Its not that simple moving on. Especially when his truck and belongings are all still here. There’s no where to take these to. And with no contact I’ve had no luck in having them picked up. I’m not heartless nor a bitch I won’t just dump it or get rid of it. I’ve removed some photos but its not helped.
I’ve spent the day using my dbt skills, distraction by cleaning the house. Opposite action, when I wanted to curl up in a ball and instead went for a coffee at my mums. I’m trying radical acceptance, trying to accept he’s gone and not coming back. But my hearts not in it. One minute I’m ok the next I’m a mess. I’m fighting to bring my mood n energy levels up, even ate a little more even tho I feel sick. My sciatic nerves been getting worse over the last few weeks n really bad today. Sadly I’m use to my sailor knowing how to help it especially because he’s trained.

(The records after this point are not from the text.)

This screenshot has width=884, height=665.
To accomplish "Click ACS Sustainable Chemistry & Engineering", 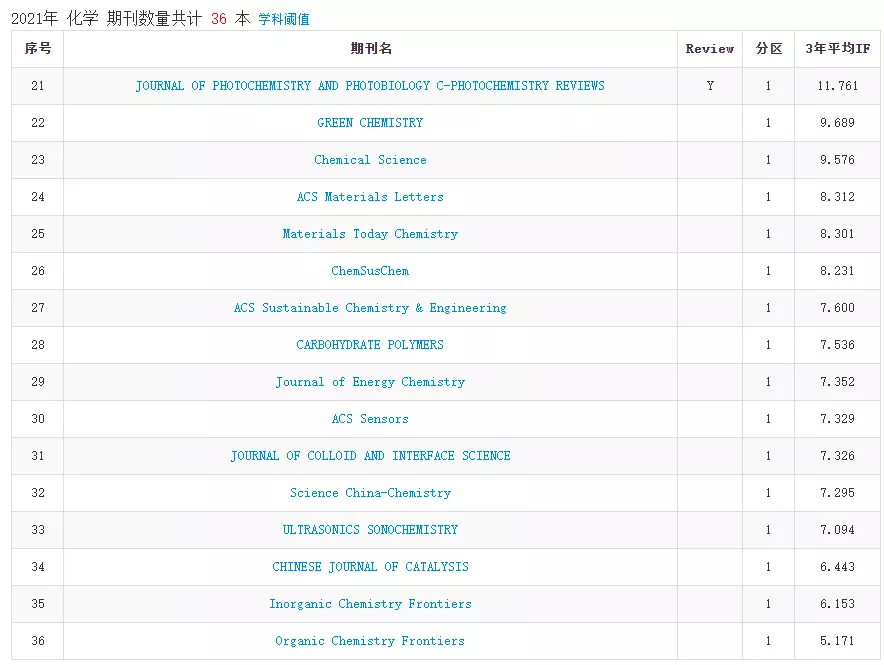I will 370,308.
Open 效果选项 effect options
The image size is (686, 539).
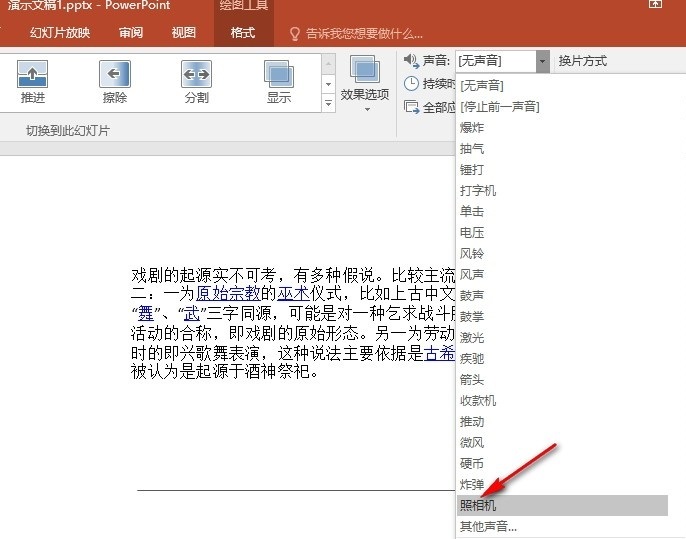[364, 85]
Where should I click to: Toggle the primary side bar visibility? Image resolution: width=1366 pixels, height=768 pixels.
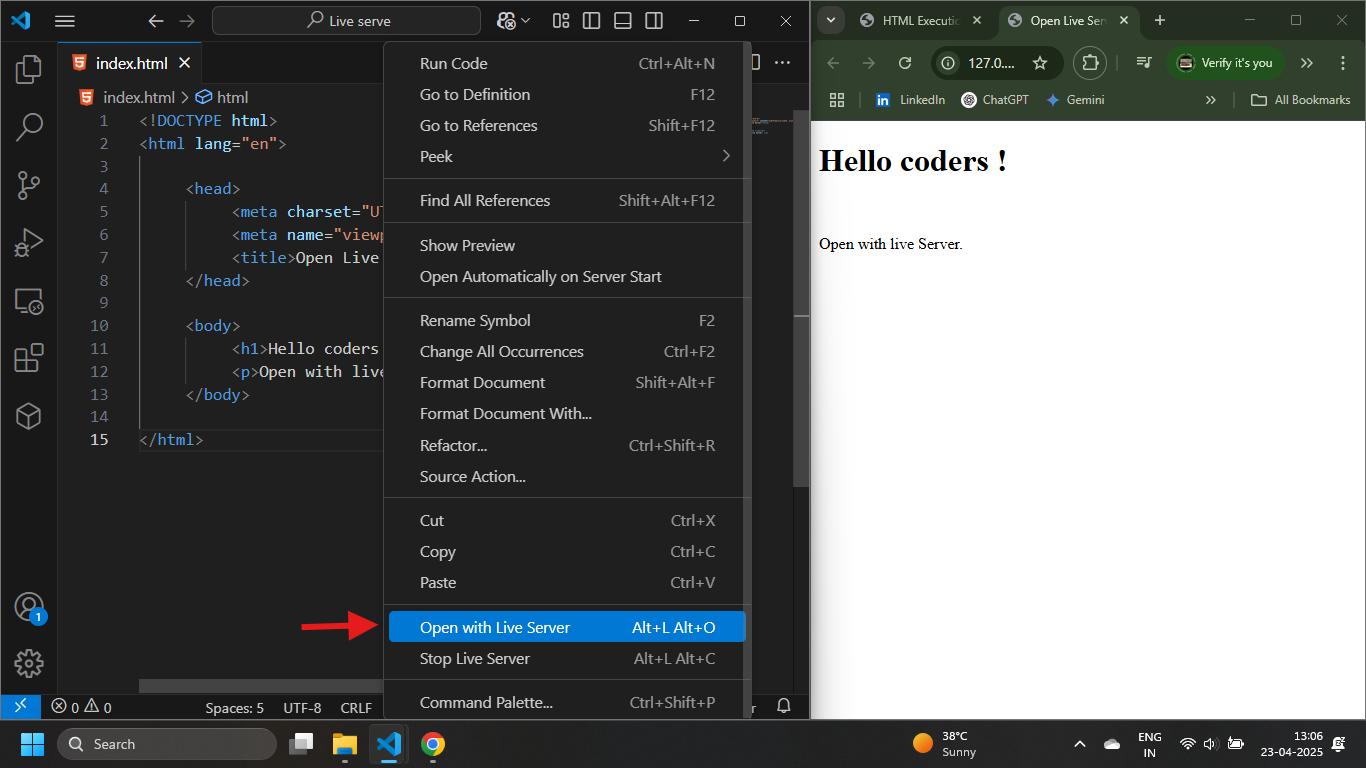(x=591, y=20)

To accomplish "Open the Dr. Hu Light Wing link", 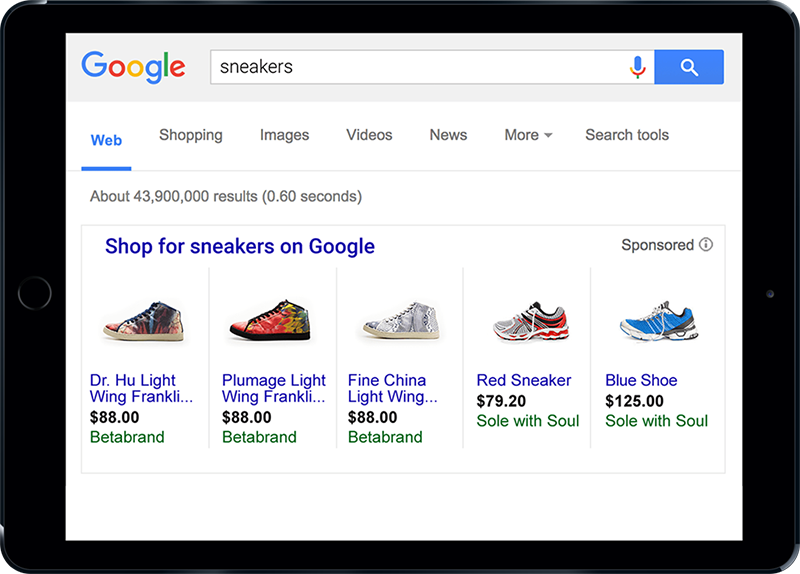I will point(141,388).
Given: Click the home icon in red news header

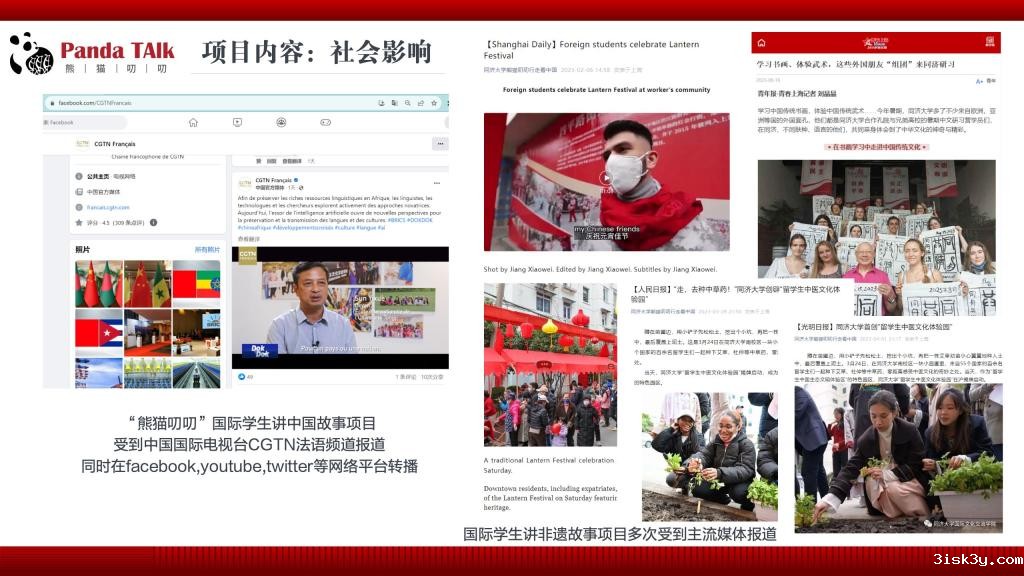Looking at the screenshot, I should pyautogui.click(x=762, y=43).
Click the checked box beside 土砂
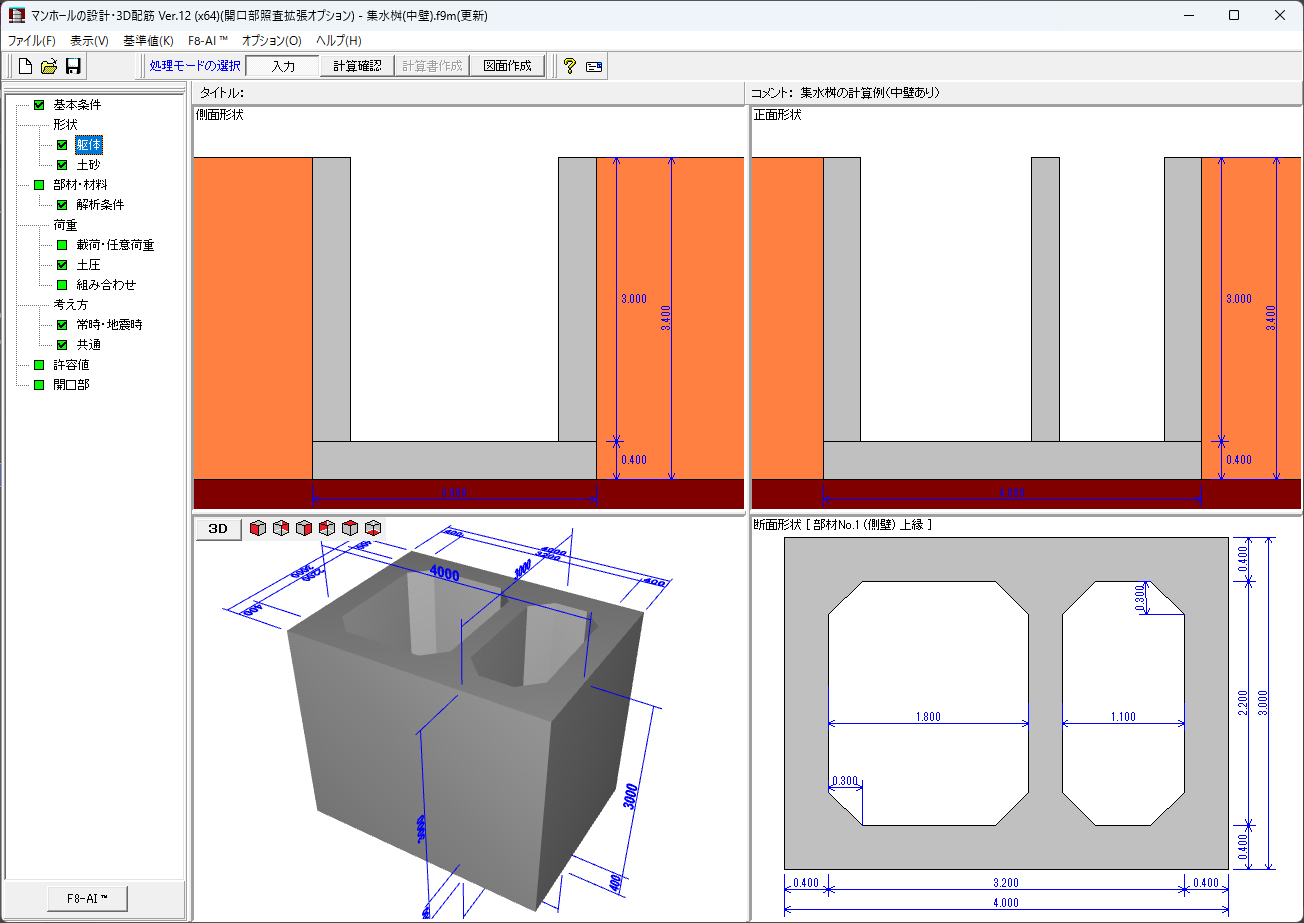The width and height of the screenshot is (1304, 923). 62,165
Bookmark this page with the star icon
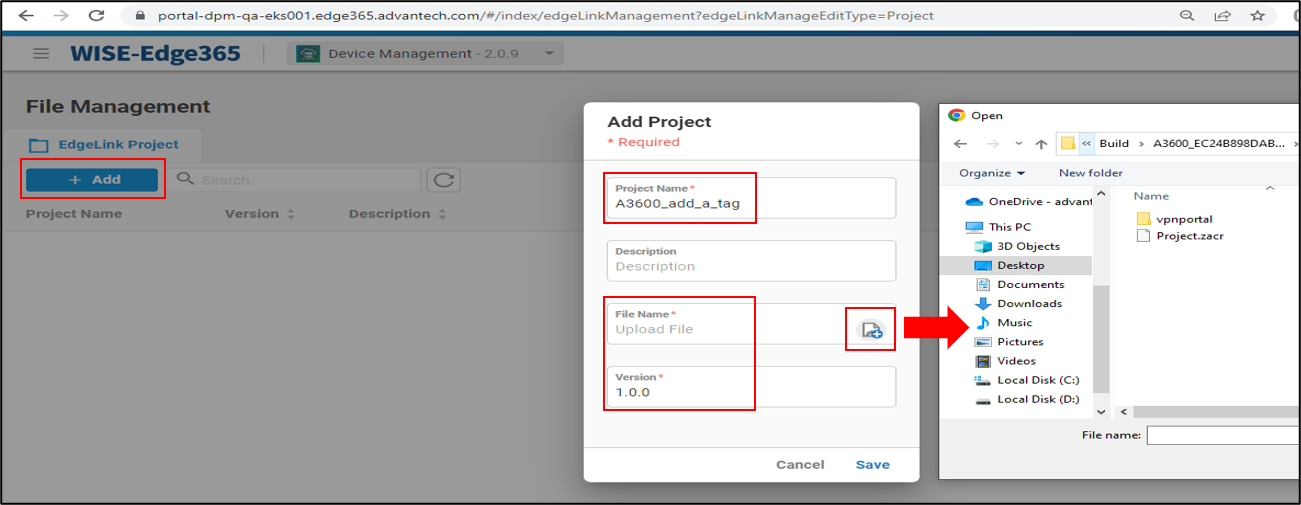 [x=1258, y=16]
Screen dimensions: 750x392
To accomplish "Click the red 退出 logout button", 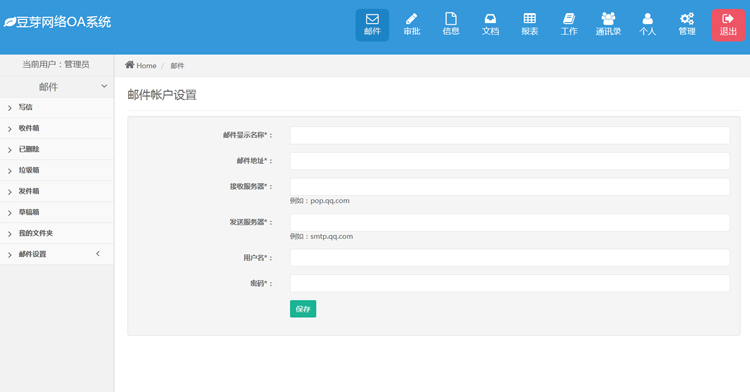I will click(x=728, y=25).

Despite all this I thought I got this shit. Then another of sailors mates contacted me. She’s shocked that nothing’s changed. He’s not contacted her or her hubby either. I told her I just have to accept he’s not coming back. With that she said she’d contact his boss/mate I tried to put her off, then she decided she’d try to contact sailor.
And bam all that work was wasted because my hopes went right back up. Then after a few hours anxiety set in and then disappointment when I didn’t hear from her.
I want hope but I want people to butt out. But I want people to try help. No one is winning I get that. I’m confused. My feelings are overwhelmed. My heads all over the place.